■ **Exercise aim**
Gather every line of the data below that contains the string "width", and copy each one out in full. Case is significant, so a line matches only when the capitalization is identical.

■ **Records shown**
***
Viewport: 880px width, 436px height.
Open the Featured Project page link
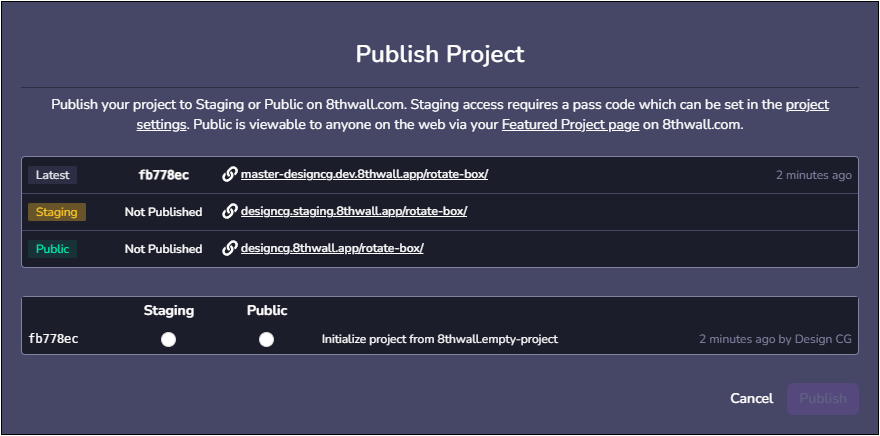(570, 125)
***
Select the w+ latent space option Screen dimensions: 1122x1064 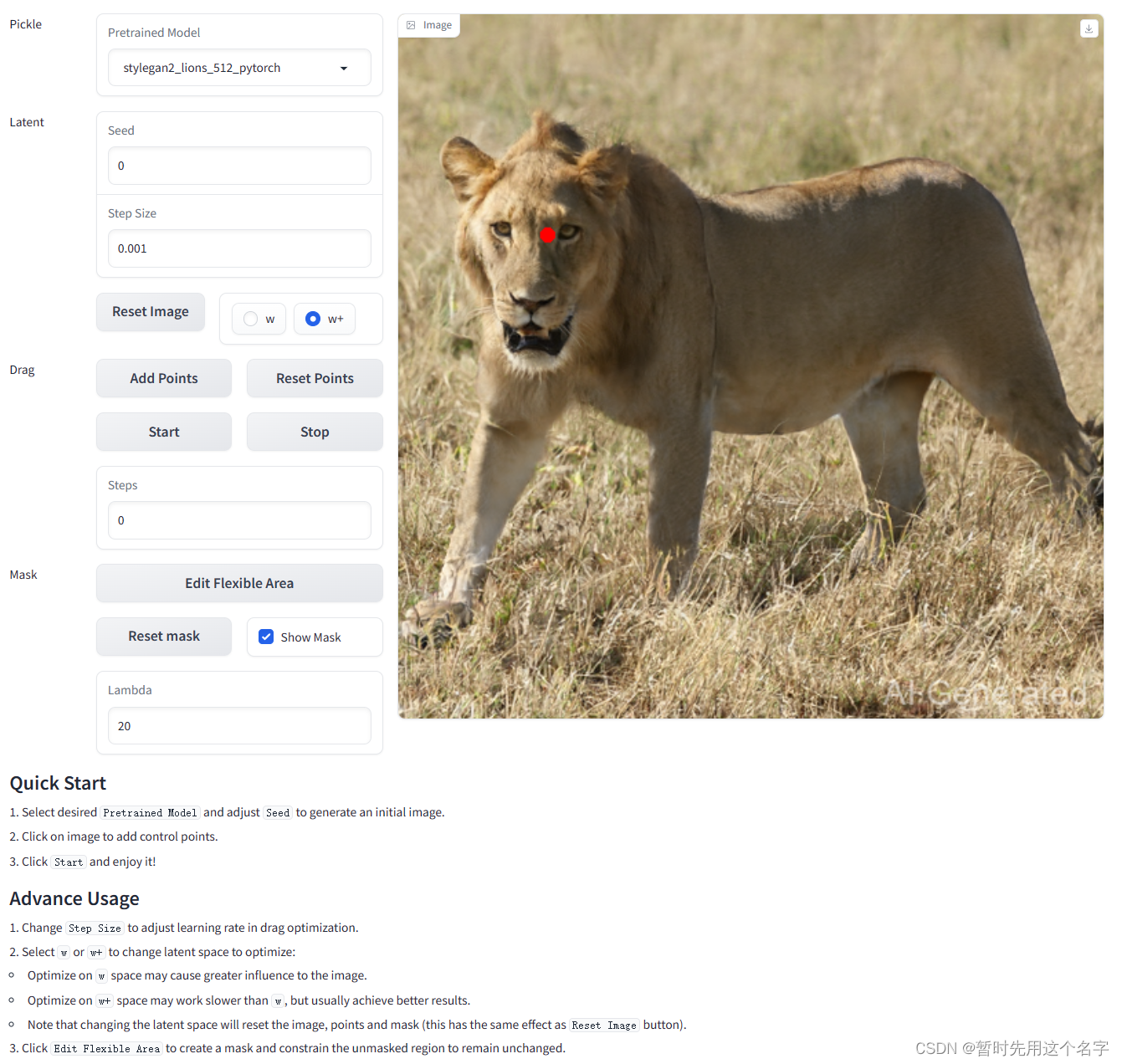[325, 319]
***
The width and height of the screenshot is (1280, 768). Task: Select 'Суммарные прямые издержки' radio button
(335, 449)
***
■ **Response to this exercise**
Viewport: 880px width, 436px height.
The width and height of the screenshot is (1280, 768). Task: Select 'Суммарные прямые издержки' radio button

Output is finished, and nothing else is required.